Chegam à Damba onde os espera a desolação duma povoação sitiada e entregue à pilhagem. Mal o sol caía para os lados de Lucunga, os colonos resistentes acomodavam-se nas casas à volta do posto e aprontavam as espingardas junto aos parapeitos das janelas. A Damba era o ponto de recurso para tentar suster os ataques dos facínoras vindos de ex-Congo Belga. Para ali convergiam as populações das fazendas e roças de Quibocolo e das encostas do rio Ladi. Apenas meia dúzia de pára-quedistas, com dois cães de guerra, garantiam o mínimo de segurança contra as investidas dos bandidos da UPA.
O Castanheira atou a trela do seu cão à grade da varanda da casa do chefe de posto, enquanto ajudava o Venâncio na confecção do petisco para o jantar. As duas galinhas apanhadas no meio da sanzala abandonada chegam para os seis pára-quedistas aconchegarem o estômago. O tenente Martins Veríssimo dá as últimas instruções sobre a melhor posição na defesa contra os prováveis ataques. Os ruídos vindos da mata parecem chinfungos misturados com batuque em ritmos malucos. Percebia-se o toque a convocar os bandidos para a última chamada dos cazimbas (fantasmas) que os hão-de imunizar às balas dos brancos.
Enquanto os mabecos não limparem os últimos corpos espalhados em redor da povoação, o cheiro pestilento continuará a incomodar os sobreviventes à chacina do mês passado. Nos morros à volta, os bandidos aproveitam para se recompor dos primeiros embates. Mas a vida dos resistentes tem que ser defendida no reduto avançado da Damba, embora pareça uma missão impossível, as vontades teimam em vencer as dificuldades.

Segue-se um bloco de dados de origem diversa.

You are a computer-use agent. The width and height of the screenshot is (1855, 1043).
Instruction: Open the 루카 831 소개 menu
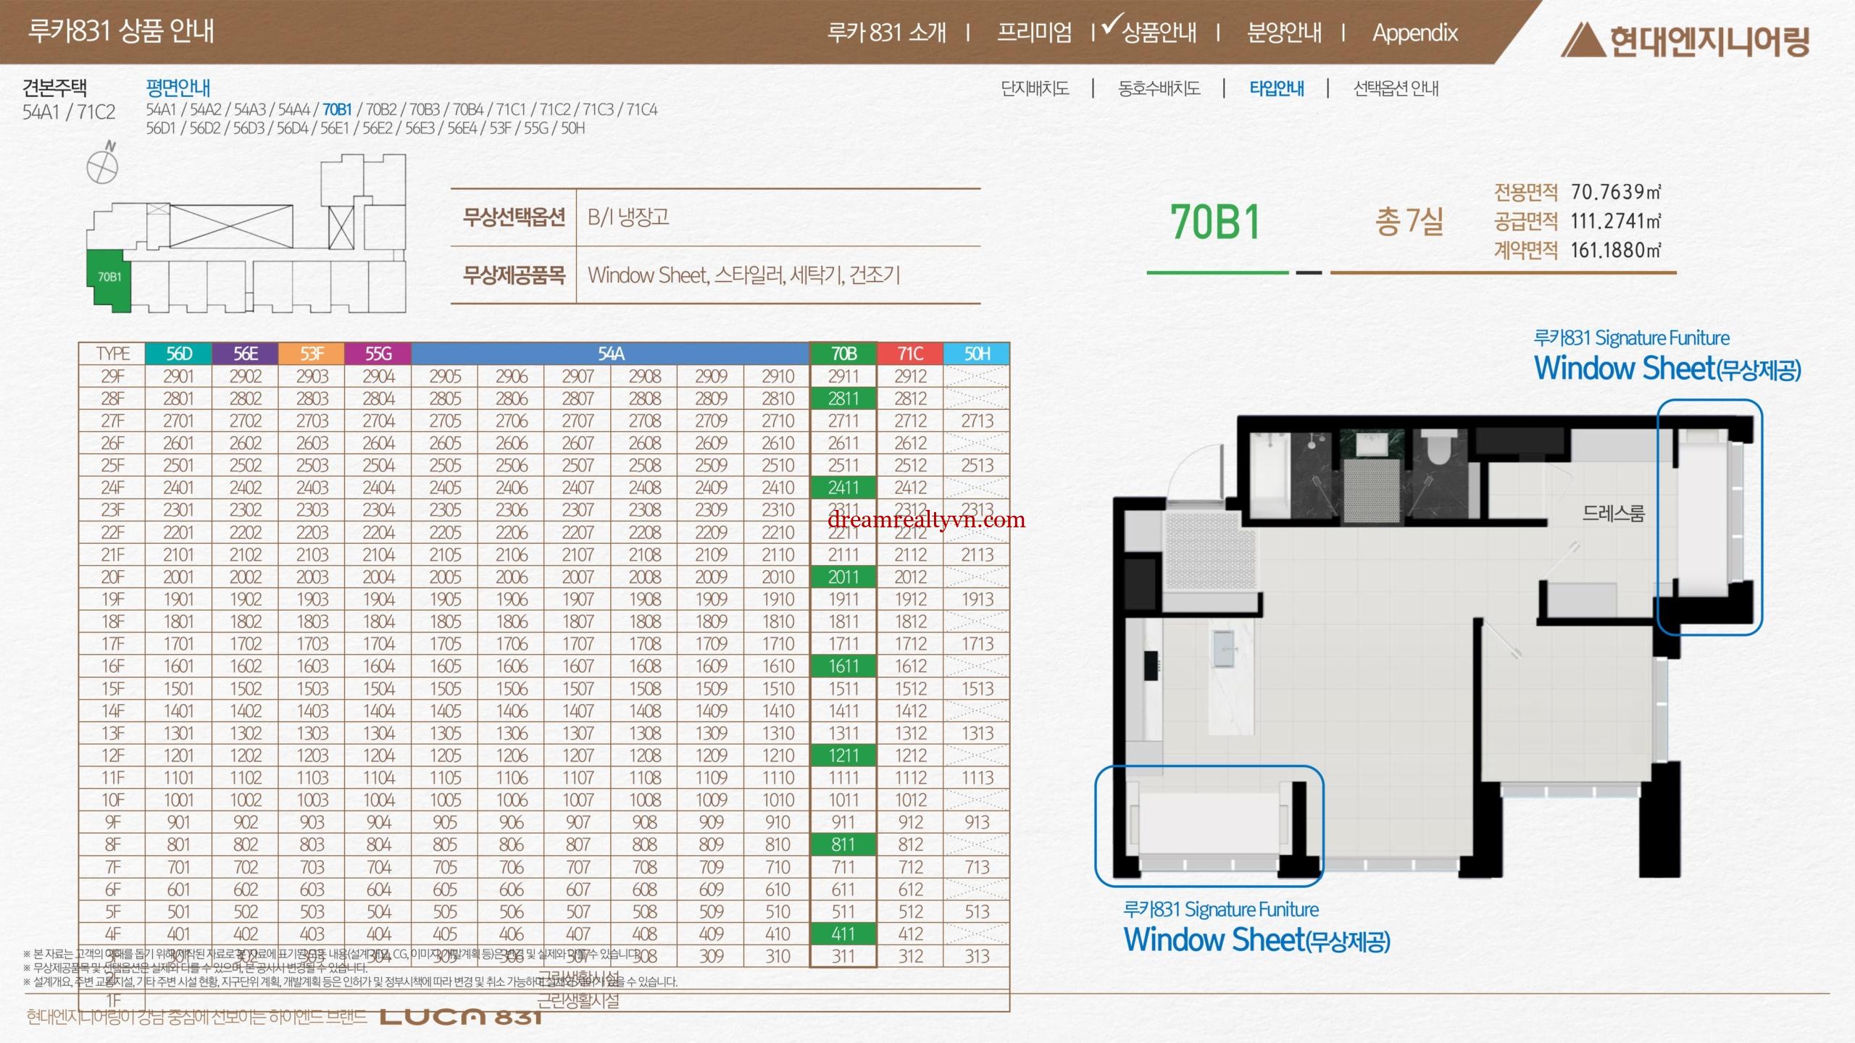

Os rostos sombrios mostram os efeitos dos dias de sono em trânsito; as peles tisnadas e os corpos chupados denunciam o definhar dos ânimos para continuar. Três fazendeiros de Pungo Andongo vieram visitar os familiares quando rebentou a hecatombe e foram apanhados na encruzilhada dos ataques de Março. O Manuel Santos lamenta não ter possibilidade de contactar com os que ficaram longe: “Dois meses nesta incerteza deixam-me o sangue a palpitar... Mas tenho o pressentimento de que tudo estará bem. Pelo menos sabemos que a chacina não chegou a Pungo Andongo. E se chegasse, a velha fortaleza daria um grande fortim para acolher as populações da zona.”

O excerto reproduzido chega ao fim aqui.